Résumé de la décision
La Cour de cassation a rejeté le pourvoi formé par Veuve X contre l'arrêt de la Cour d'appel de Bordeaux, qui avait refusé de lui accorder le bénéfice de la législation sur les maladies professionnelles suite au décès de son mari, survenu le 27 septembre 1961. Le décès était attribué à une aplasie médullaire avec pancytopénie sanguine. La Cour d'appel a fondé sa décision sur le fait qu'aucun des produits utilisés par le mari dans son travail à la société des produits chimiques et cellulosiques Rey ne correspondait à ceux susceptibles de provoquer des maladies professionnelles, selon les tableaux annexés au décret du 31 décembre 1946.
Arguments pertinents
1. Absence de risque professionnel : La Cour d'appel a établi que le travail de X, constructeur d'appareils atomiseurs, n'impliquait pas l'utilisation de produits à base d'hydrocarbures benzeniques, ni d'autres produits reconnus comme susceptibles de provoquer des maladies professionnelles. Cela a conduit à la conclusion que le caractère professionnel de la maladie n'était pas établi.

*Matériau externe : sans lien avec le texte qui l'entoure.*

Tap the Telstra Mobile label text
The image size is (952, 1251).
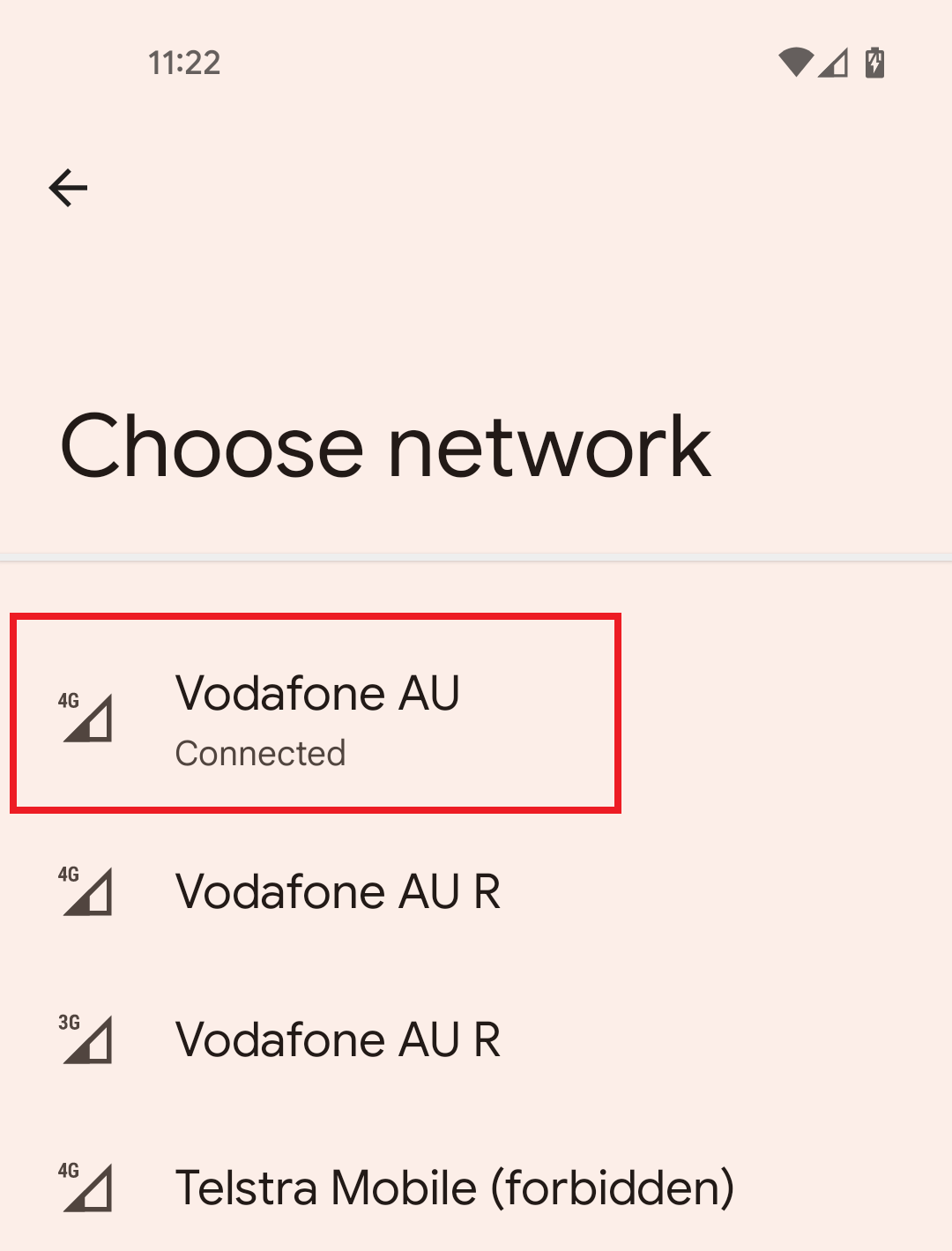(x=455, y=1188)
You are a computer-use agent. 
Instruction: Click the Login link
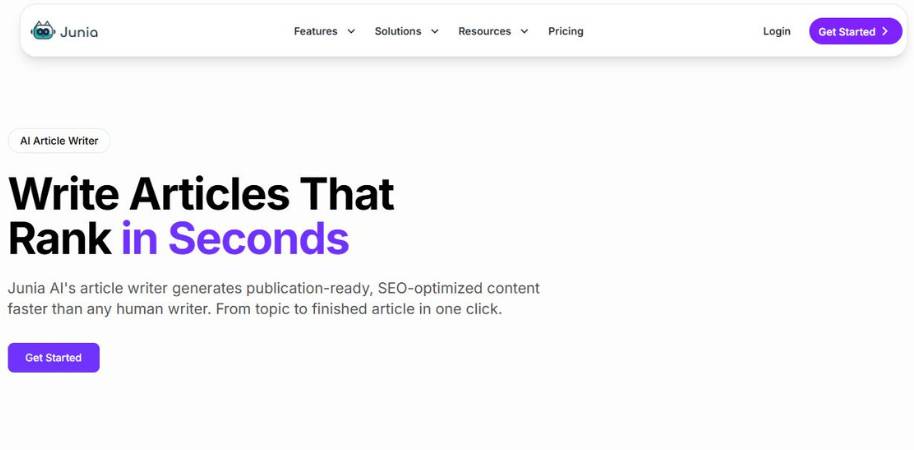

> "En déduisant que le caractère professionnel n'était pas établi en raison de l'absence de soumission au risque du fait du travail, la Cour d'appel a légalement justifié sa décision."
2. Expertise judiciaire : La décision s'appuie sur une expertise judiciaire ordonnée par la Commission de première instance, qui a confirmé l'absence de produits dangereux dans le cadre de l'activité professionnelle de X.
Interprétations et citations légales
La décision repose sur l'interprétation de la présomption d'imputation édictée par l'article 496 du Code de la sécurité sociale, qui stipule que certaines maladies peuvent être présumées d'origine professionnelle si elles sont causées par des risques identifiés dans le cadre du travail. Toutefois, cette présomption ne s'applique que si le travailleur est exposé à des substances ou des conditions de travail reconnues comme dangereuses.
- Code de la sécurité sociale - Article 496 : Cet article établit que la présomption d'imputation s'applique aux maladies professionnelles, mais uniquement lorsque le travailleur a été exposé à des risques identifiés.
La Cour a donc interprété cet article en considérant que, puisque les produits utilisés par X ne correspondaient pas à ceux figurant dans les tableaux des maladies professionnelles, la présomption d'imputation ne pouvait pas être appliquée. Cela a conduit à la conclusion que le décès de son mari ne pouvait pas être considéré comme une maladie professionnelle, justifiant ainsi le rejet du pourvoi.
En somme, la décision de la Cour d'appel est fondée sur une analyse rigoureuse des faits et des textes de loi, confirmant que l'absence d'exposition à des risques professionnels reconnus exclut le bénéfice de la législation sur les maladies professionnelles.